Material supplied: Begin

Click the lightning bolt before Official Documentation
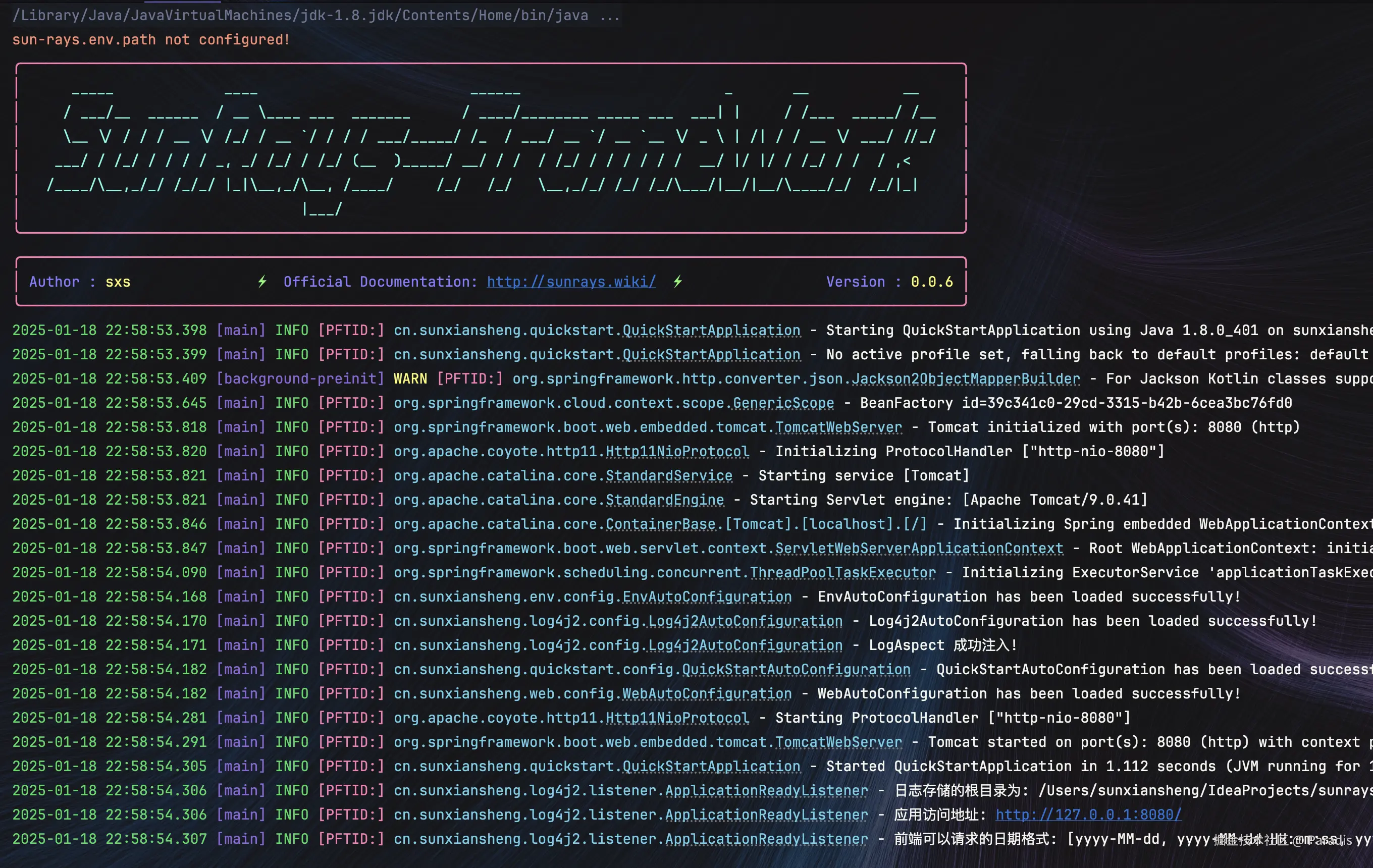 pyautogui.click(x=262, y=282)
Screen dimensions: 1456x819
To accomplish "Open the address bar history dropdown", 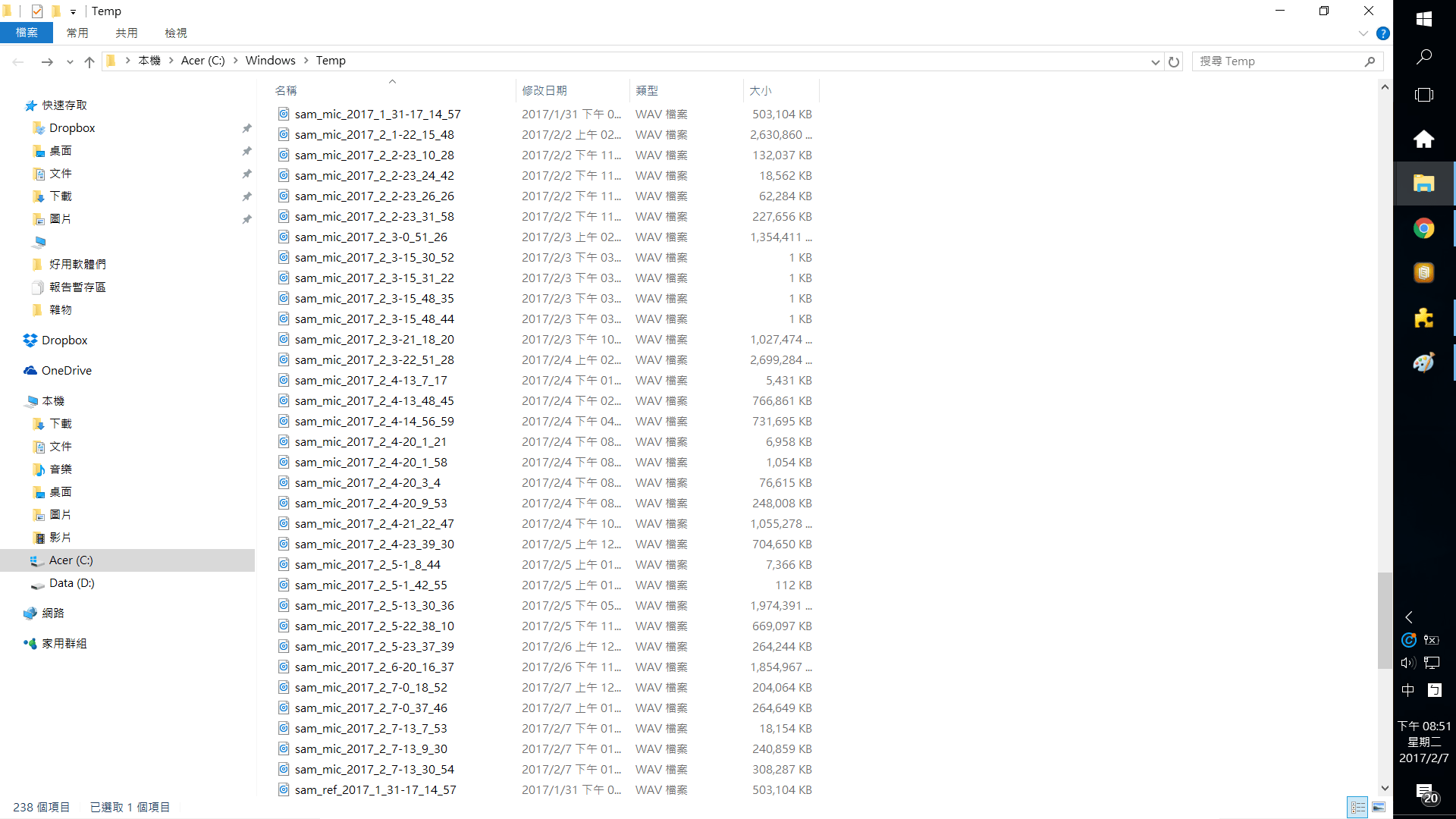I will pos(1155,61).
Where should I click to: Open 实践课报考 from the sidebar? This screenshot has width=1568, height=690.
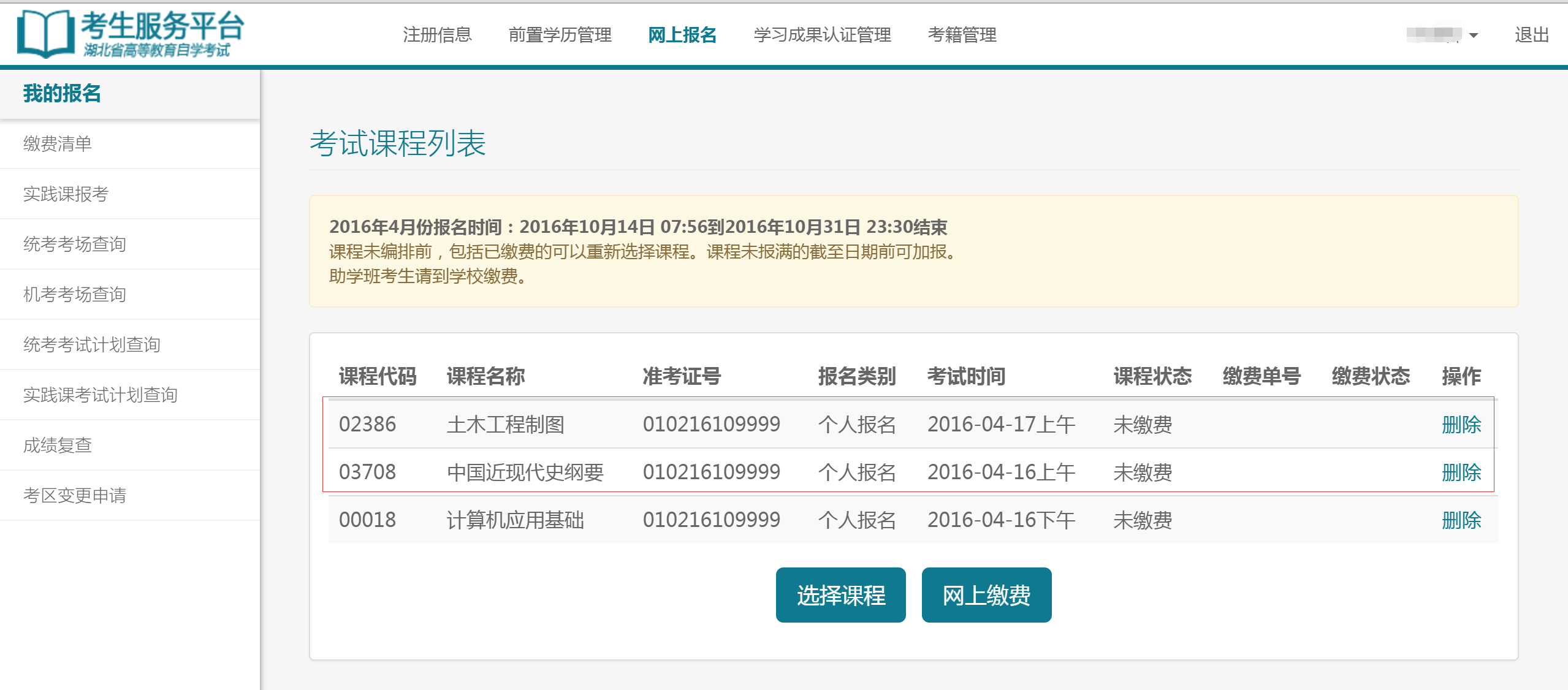click(x=66, y=194)
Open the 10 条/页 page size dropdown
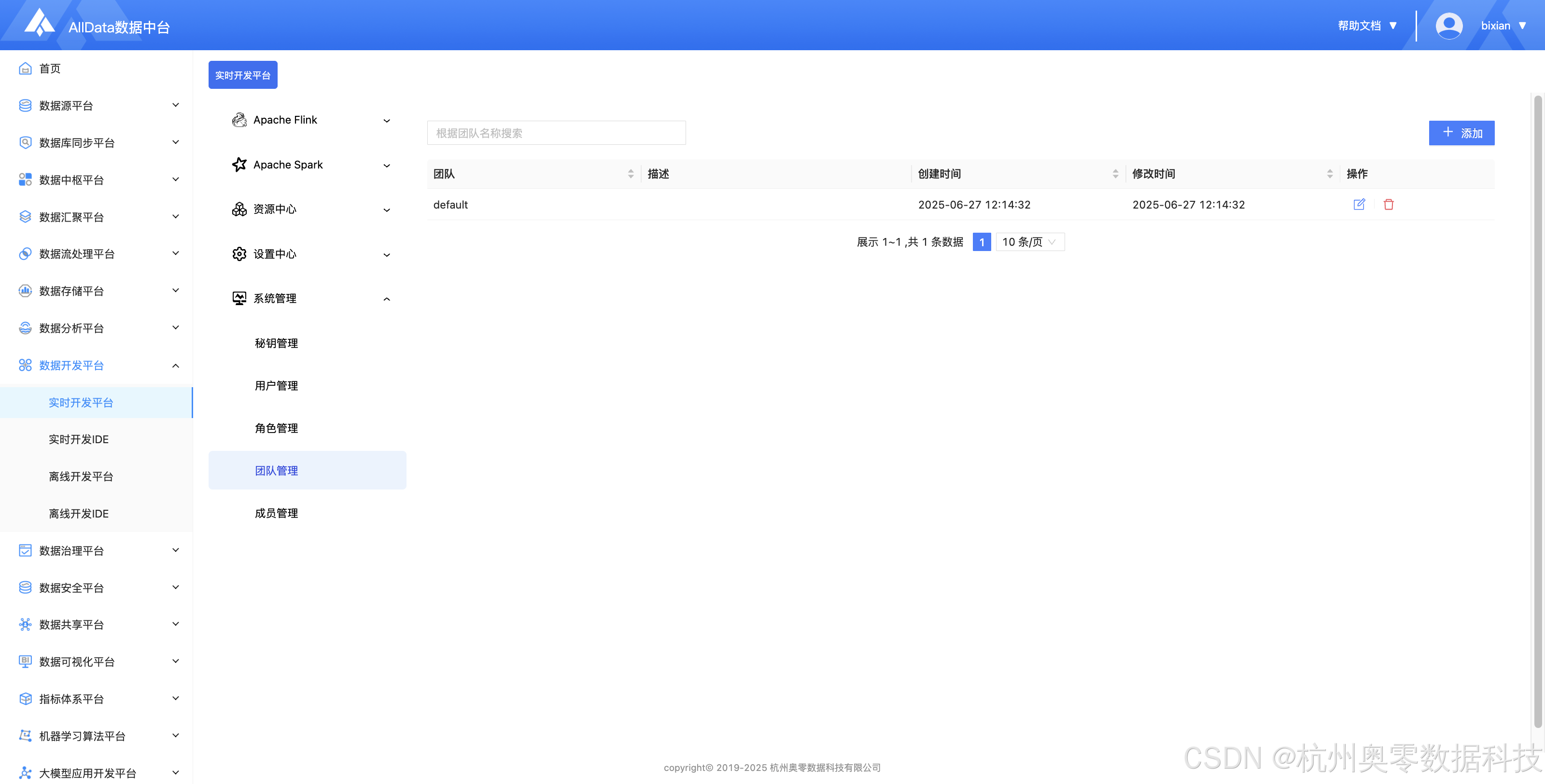The height and width of the screenshot is (784, 1545). 1029,242
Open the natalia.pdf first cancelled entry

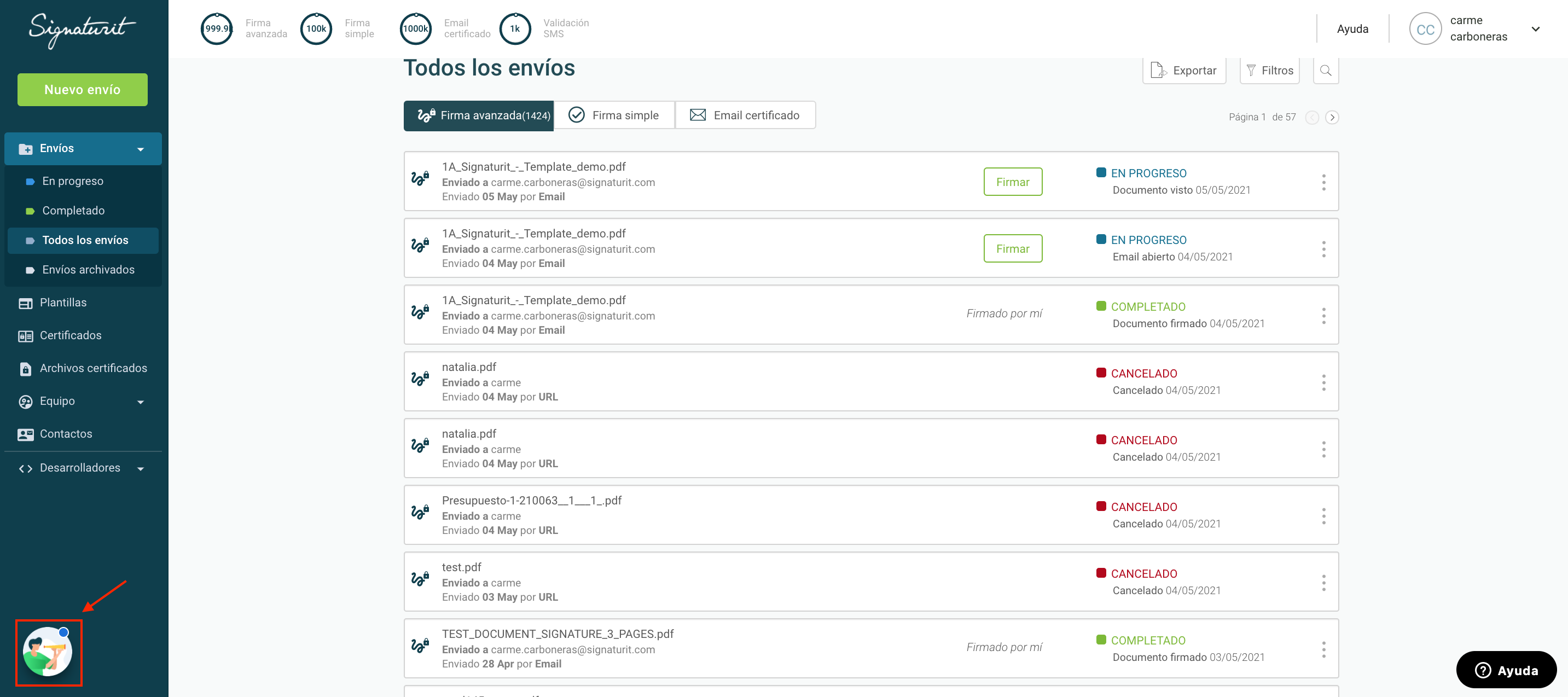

Material supplied: End

### Exercise prompt
Produce an exact copy of the lines from the line with "Open the 10 条/页 page size dropdown" through the last line of the data above, both ends included. No pictures belong in it.

### Solution below
Open the 10 条/页 page size dropdown
The height and width of the screenshot is (784, 1545). 1029,242
Open the natalia.pdf first cancelled entry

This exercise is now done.